◆ What you are asked to do:
Every line of the data below is to be written out again exactly.

◆ Data in this exercise:

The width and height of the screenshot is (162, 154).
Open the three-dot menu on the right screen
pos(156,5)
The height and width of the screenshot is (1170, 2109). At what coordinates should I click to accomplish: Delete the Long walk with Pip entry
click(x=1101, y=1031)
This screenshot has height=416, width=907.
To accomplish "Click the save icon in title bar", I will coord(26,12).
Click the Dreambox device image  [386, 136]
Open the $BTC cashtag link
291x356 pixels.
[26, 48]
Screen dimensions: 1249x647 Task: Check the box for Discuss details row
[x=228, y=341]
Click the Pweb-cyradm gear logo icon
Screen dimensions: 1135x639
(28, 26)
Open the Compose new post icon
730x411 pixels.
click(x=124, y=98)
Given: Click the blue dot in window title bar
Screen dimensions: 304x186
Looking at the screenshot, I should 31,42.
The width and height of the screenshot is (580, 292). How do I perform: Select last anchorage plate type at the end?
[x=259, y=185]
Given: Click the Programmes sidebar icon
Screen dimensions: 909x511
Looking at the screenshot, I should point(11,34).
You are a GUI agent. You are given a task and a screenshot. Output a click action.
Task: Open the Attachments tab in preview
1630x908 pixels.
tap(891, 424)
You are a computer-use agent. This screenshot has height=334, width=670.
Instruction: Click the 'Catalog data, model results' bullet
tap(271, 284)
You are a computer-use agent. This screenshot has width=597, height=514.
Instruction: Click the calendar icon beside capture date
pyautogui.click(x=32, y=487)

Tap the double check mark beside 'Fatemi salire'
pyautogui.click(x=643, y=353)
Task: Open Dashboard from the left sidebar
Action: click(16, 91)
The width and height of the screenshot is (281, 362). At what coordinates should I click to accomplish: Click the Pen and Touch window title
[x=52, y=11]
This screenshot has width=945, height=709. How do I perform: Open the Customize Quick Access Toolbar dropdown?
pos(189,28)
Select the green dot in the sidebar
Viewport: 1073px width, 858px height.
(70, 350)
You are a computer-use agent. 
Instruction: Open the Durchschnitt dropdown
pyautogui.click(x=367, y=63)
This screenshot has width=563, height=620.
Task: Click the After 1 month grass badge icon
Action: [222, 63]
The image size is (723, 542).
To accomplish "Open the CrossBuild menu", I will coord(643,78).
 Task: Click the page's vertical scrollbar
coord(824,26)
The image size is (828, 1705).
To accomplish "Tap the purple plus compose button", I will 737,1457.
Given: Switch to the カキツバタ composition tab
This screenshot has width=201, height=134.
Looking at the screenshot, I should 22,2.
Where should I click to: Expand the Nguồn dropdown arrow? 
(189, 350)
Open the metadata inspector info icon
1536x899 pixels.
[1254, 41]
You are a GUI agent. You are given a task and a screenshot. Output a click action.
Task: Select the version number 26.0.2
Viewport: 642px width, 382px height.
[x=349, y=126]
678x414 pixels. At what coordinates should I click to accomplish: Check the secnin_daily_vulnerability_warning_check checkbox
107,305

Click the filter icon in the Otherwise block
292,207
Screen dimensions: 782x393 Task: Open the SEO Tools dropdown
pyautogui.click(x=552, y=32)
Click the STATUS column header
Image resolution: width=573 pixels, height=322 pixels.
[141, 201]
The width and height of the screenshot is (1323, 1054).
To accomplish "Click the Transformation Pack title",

◆ Your response:
The width and height of the screenshot is (162, 154).
Open the three-dot menu on the right screen
pos(156,5)
The height and width of the screenshot is (1170, 2109). At what coordinates should I click to accomplish: Delete the Long walk with Pip entry
click(x=1101, y=1031)
This screenshot has height=416, width=907.
To accomplish "Click the save icon in title bar", I will coord(26,12).
Click the Dreambox device image  [386, 136]
Open the $BTC cashtag link
291x356 pixels.
[26, 48]
Screen dimensions: 1249x647 Task: Check the box for Discuss details row
[x=228, y=341]
Click the Pweb-cyradm gear logo icon
Screen dimensions: 1135x639
(28, 26)
Open the Compose new post icon
730x411 pixels.
click(x=124, y=98)
Given: Click the blue dot in window title bar
Screen dimensions: 304x186
Looking at the screenshot, I should 31,42.
The width and height of the screenshot is (580, 292). How do I perform: Select last anchorage plate type at the end?
[x=259, y=185]
Given: Click the Programmes sidebar icon
Screen dimensions: 909x511
Looking at the screenshot, I should point(11,34).
You are a GUI agent. You are given a task and a screenshot. Output a click action.
Task: Open the Attachments tab in preview
1630x908 pixels.
tap(891, 424)
You are a computer-use agent. This screenshot has height=334, width=670.
Instruction: Click the 'Catalog data, model results' bullet
tap(271, 284)
You are a computer-use agent. This screenshot has width=597, height=514.
Instruction: Click the calendar icon beside capture date
pyautogui.click(x=32, y=487)

Tap the double check mark beside 'Fatemi salire'
pyautogui.click(x=643, y=353)
Task: Open Dashboard from the left sidebar
Action: click(16, 91)
The width and height of the screenshot is (281, 362). At what coordinates should I click to accomplish: Click the Pen and Touch window title
[x=52, y=11]
This screenshot has width=945, height=709. How do I perform: Open the Customize Quick Access Toolbar dropdown?
pos(189,28)
Select the green dot in the sidebar
Viewport: 1073px width, 858px height.
(70, 350)
You are a computer-use agent. 
Instruction: Open the Durchschnitt dropdown
pyautogui.click(x=367, y=63)
This screenshot has width=563, height=620.
Task: Click the After 1 month grass badge icon
Action: [222, 63]
The image size is (723, 542).
To accomplish "Open the CrossBuild menu", I will coord(643,78).
 Task: Click the page's vertical scrollbar
coord(824,26)
The image size is (828, 1705).
To accomplish "Tap the purple plus compose button", I will 737,1457.
Given: Switch to the カキツバタ composition tab
This screenshot has width=201, height=134.
Looking at the screenshot, I should 22,2.
Where should I click to: Expand the Nguồn dropdown arrow? 
(189, 350)
Open the metadata inspector info icon
1536x899 pixels.
[1254, 41]
You are a GUI agent. You are given a task and a screenshot. Output a click action.
Task: Select the version number 26.0.2
Viewport: 642px width, 382px height.
[x=349, y=126]
678x414 pixels. At what coordinates should I click to accomplish: Check the secnin_daily_vulnerability_warning_check checkbox
107,305

Click the filter icon in the Otherwise block
292,207
Screen dimensions: 782x393 Task: Open the SEO Tools dropdown
pyautogui.click(x=552, y=32)
Click the STATUS column header
Image resolution: width=573 pixels, height=322 pixels.
[141, 201]
The width and height of the screenshot is (1323, 1054).
To accomplish "Click the Transformation Pack title",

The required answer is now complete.